▸ **INSTRUCTIONS FOR THE TASK**: Copy every line from the records that holds the word "click".

▸ **RECORDS SHOWN**:
────────────────────────────────────────

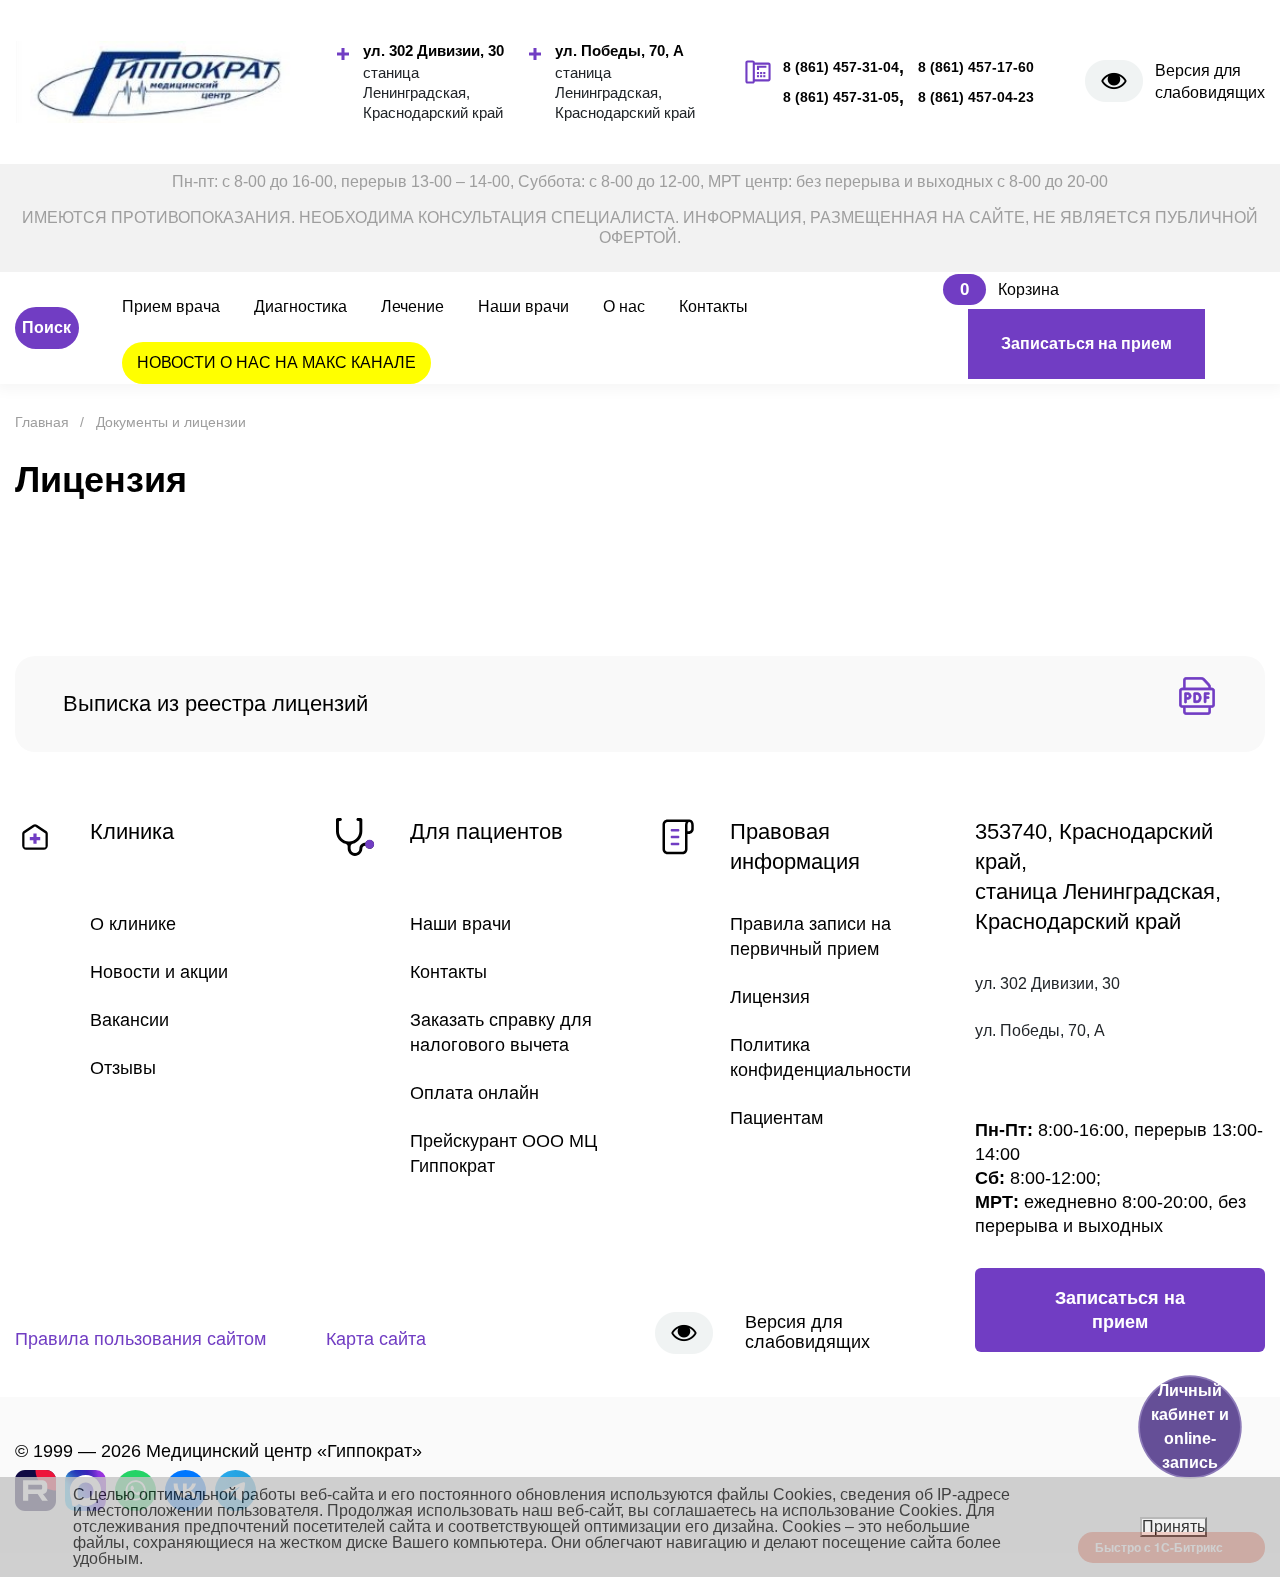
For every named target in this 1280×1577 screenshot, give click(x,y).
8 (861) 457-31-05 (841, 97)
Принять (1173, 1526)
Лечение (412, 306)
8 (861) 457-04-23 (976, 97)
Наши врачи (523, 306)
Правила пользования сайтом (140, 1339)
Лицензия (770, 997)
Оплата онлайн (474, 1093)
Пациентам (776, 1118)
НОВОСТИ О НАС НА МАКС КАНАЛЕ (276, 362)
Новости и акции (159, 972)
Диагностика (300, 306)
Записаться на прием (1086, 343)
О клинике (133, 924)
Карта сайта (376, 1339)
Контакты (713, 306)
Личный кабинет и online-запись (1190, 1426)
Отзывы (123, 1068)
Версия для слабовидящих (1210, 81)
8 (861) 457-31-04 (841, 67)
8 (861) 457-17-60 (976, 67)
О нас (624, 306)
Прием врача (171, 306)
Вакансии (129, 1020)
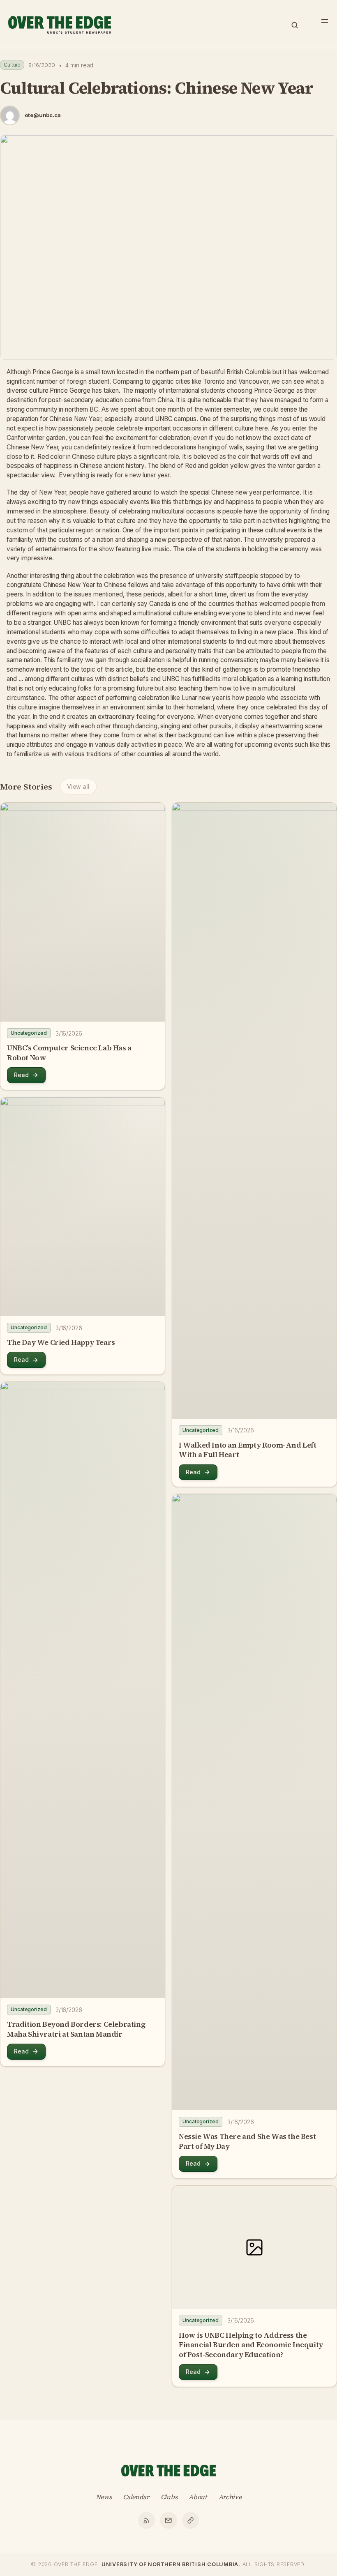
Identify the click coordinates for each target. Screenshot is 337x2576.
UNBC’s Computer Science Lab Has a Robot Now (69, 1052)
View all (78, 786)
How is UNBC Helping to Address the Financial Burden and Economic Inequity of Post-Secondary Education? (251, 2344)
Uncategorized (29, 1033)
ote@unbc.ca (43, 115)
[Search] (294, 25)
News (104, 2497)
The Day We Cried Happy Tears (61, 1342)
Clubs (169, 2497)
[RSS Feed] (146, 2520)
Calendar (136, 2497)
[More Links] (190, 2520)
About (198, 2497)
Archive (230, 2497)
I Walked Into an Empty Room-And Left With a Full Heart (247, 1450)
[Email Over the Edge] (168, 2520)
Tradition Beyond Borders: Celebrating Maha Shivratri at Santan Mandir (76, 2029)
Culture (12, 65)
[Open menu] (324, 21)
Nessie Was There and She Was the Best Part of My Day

────────────────────────────────────────

▸ **ANSWER**:
For every named target in this 1280×1577 screenshot, give click(x,y).
Identify the click coordinates for each target. Screenshot is 337x2576.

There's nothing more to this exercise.